Star Wars: The Force Awakens (2015) (PG-13)
This review contains SPOILERS!
I was going to write this review as really vague and not include a SPOILERS warning, but then I decided I couldn't. It's still going to be vague and I really won't try to spoil anything; but you have been warned.
It's been an interesting journey for the "Star Wars" franchise. After it was announced that Lucas was selling the rights to Disney, with the intentions of making more movies, the internet exploded. Skepticism, loyalty, outrage, excitement—you name it, I'm sure we all read blogs about it. Needless to say, people were waiting for this.
George Lucas stepped back (thank the Lord) and "Star Trek" renovator J. J. Abrams (the lens flare is strong with this one) came in to fill the lack for the first of a new trilogy of "Star Wars" flicks. What immediately occurred was the obsessive secrecy around the film. Take a look at Twitter and tumblr and you'll find that no one...no one...wants the new "Star Wars" spoiled for them.
With this consideration for how secretive the filming was and how the film has generated so much attention I find it kind of silly actually because nothing in the movie is remotely shocking.
"Star Wars: The Force Awakens" is an easy success, relying on pleasing fans by making the safest of safe movies and not really doing anything. It could be condensed to a "good guys are fighting bad guys and we want the good guys to win" because it lacks all the innovation of the first movies.

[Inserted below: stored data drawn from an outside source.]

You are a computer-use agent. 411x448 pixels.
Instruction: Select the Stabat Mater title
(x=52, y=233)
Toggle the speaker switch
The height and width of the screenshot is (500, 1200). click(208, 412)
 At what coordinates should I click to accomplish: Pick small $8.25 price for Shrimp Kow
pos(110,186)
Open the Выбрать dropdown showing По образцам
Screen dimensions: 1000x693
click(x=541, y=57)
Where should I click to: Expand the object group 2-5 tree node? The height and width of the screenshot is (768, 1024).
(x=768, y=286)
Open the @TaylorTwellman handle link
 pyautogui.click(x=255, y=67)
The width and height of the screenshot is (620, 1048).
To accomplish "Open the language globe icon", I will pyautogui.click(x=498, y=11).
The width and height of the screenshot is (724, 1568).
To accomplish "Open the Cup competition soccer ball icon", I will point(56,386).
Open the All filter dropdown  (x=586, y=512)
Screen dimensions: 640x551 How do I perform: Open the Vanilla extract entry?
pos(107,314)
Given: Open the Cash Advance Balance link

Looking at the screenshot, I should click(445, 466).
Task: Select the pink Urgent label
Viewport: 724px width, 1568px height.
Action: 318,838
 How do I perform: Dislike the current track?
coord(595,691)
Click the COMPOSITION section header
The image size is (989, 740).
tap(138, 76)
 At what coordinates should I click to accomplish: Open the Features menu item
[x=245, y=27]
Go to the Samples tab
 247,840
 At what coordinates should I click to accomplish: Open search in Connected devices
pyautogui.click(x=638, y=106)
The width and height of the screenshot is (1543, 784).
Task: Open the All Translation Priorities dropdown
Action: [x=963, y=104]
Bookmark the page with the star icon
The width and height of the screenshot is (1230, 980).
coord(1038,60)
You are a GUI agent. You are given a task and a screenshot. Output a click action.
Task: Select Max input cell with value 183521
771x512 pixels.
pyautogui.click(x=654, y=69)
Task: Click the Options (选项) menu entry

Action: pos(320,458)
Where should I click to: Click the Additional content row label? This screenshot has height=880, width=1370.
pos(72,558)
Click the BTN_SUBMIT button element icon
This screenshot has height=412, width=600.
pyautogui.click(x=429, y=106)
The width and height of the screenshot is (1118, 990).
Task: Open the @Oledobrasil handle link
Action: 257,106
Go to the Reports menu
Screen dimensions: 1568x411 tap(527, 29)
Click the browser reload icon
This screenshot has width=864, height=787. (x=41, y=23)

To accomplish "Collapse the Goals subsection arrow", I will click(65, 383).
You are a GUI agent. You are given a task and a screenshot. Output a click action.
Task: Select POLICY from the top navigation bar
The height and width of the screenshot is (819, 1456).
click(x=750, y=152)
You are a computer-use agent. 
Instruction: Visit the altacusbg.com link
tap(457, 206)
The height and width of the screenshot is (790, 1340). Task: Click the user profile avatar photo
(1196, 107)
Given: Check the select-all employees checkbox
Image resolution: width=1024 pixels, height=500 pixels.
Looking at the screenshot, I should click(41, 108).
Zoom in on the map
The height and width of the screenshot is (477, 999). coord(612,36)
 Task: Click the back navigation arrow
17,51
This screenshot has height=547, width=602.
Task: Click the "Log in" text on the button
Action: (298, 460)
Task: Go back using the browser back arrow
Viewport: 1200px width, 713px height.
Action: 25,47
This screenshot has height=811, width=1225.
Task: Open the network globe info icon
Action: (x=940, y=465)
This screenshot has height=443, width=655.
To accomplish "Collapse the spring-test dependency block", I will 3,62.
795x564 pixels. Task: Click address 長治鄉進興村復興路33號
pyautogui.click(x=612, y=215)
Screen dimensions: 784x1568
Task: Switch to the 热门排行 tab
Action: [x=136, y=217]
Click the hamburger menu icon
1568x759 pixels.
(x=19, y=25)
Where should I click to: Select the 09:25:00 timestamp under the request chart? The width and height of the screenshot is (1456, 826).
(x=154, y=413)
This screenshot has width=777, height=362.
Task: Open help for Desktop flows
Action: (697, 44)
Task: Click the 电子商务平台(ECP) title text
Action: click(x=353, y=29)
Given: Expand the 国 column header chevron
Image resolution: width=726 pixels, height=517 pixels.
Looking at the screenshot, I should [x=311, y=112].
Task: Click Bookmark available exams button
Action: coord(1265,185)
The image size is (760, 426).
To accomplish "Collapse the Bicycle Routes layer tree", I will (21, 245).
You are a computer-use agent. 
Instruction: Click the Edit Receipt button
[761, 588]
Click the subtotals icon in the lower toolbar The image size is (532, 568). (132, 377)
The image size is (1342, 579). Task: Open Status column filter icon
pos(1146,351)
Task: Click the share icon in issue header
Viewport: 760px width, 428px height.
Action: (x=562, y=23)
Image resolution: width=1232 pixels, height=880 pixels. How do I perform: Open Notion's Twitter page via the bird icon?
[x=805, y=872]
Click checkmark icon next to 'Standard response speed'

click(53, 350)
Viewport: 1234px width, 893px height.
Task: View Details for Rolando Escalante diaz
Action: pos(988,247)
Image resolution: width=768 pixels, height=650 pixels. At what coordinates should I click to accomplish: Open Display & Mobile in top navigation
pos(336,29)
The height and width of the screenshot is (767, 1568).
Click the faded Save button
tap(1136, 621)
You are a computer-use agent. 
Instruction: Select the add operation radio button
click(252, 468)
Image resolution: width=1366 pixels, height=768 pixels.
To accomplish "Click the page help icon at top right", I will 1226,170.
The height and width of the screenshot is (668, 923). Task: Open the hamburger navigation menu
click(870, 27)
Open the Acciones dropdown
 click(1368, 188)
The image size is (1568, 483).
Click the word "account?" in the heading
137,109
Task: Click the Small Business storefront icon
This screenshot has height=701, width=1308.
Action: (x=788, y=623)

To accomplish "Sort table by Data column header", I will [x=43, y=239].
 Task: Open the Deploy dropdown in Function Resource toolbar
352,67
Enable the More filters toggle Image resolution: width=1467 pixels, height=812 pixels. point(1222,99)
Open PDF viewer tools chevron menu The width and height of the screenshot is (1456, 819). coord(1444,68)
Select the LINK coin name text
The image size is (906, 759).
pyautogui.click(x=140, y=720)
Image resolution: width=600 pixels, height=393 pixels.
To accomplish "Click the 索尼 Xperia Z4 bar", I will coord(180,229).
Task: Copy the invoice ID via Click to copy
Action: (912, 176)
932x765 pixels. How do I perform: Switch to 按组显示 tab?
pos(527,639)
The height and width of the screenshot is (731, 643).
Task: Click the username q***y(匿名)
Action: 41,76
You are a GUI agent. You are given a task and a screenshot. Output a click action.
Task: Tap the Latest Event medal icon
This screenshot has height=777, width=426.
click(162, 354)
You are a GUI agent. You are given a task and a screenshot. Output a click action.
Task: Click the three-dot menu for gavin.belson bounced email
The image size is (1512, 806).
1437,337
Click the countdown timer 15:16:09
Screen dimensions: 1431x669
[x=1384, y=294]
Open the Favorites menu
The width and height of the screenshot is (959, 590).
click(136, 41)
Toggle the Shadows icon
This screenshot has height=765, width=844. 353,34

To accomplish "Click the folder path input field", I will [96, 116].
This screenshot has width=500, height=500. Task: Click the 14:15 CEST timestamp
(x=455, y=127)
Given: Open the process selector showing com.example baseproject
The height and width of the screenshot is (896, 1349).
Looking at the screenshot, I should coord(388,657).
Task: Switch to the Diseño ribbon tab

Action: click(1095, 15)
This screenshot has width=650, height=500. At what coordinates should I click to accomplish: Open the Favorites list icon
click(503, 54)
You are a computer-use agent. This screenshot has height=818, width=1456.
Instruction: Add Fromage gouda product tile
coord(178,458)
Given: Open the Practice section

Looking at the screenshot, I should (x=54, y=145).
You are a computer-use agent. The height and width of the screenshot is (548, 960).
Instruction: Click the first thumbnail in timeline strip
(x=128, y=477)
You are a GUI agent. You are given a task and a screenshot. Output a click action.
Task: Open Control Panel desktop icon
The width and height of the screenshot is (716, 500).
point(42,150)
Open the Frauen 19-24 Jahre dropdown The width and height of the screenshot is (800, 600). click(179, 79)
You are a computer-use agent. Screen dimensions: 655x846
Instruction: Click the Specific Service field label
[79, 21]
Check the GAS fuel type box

Like him or not, George Lucas created a universe by not having to explain every last detail of the world the audience was introduced to in "A New Hope". In "The Force Awakens", there has been so much discussion on this world, that it feels compressed and small. This, and the fact that every character can magically get where they're going in a matter of seconds, makes the film feel very intimate and much less...cosmic.
"The Force Awakens" introduces us to many new characters, the origins of whom are kept very secretive and will not be named here. There's a girl named Rey (Daisy Ridley) and a man named Finn (John Boyega) and then another Darth Vader like character with an ominous voice and a great deal of power that they call Kylo Ren (Adam Driver). Other fun characters who serve no larger narrative purpose pop up and sing songs or dance for the camera, but essentially, nothing is terribly new.
"The Force Awakens" attempts to push all shocks and gasps from the original trilogy into one movie and by doing so, the audience really isn't given that much time to react or even be surprised. This is a movie that reveals many "plot twists" in its first forty minutes that Lucas took two and a half movies to do. Everything that needs explaining becomes quickly explained and I found myself not really shocked or surprised by anything...then again, this is a movie that is just set up for the next two. There is nothing particularly unique about it, nor should there be...it's just the foundation for the next two films.
The acting here is adorable and fun (Ridley and Boyega are exciting new faces), even if the script gives clunky and harsh lines that feel out of place. Abrams is a fan of "Star Wars" and as such, probably makes the best movie anyone could have in his position, I don't envy him that.
"The Force Awakens" is a whole lot of fun. It's entertaining, funny, thrilling, and has just enough action. It's just a perfect blockbuster and its immediate success is proof of this. Unfortunately, I'm very skeptical of how the next two movies are going to pan out, seeing as the franchise is shifting hands with each movie so a different director will make each film.
There's not a whole lot to say about the movie without spoiling it besides: good heroine, okay villain, nice robot, fun flying, cool fighting, and nice ending. It's a very good movie; but considering the scrutiny it is going to go under for being a "Star Wars" movie, I'm disappointed that the movie wasn't more surprising. If you've seen "A New Hope", you won't be surprised. I am faulting the script writers (among whom is Lawrence Kasdan, who is usually brilliant) and the production team for not trying something just a little more original. "The Force Awakens" implies, even in its title, of new life, fresh air, and exciting chances...what we got was a remake. A really, really good remake; but still, it's nothing to lose your mind about.
I think subsequent movies will stray farther because there is enough unique story in the film to make it worth while to stick around. I'm sure you won't be disappointed to see it. My advice: watch "The Force Awakens" in theaters if not for the film itself (which really doesn't disappoint on entertainment value or female leads), but for the experience of including yourself in the newest iteration of what will most certainly be one of the biggest franchises of our lifetimes.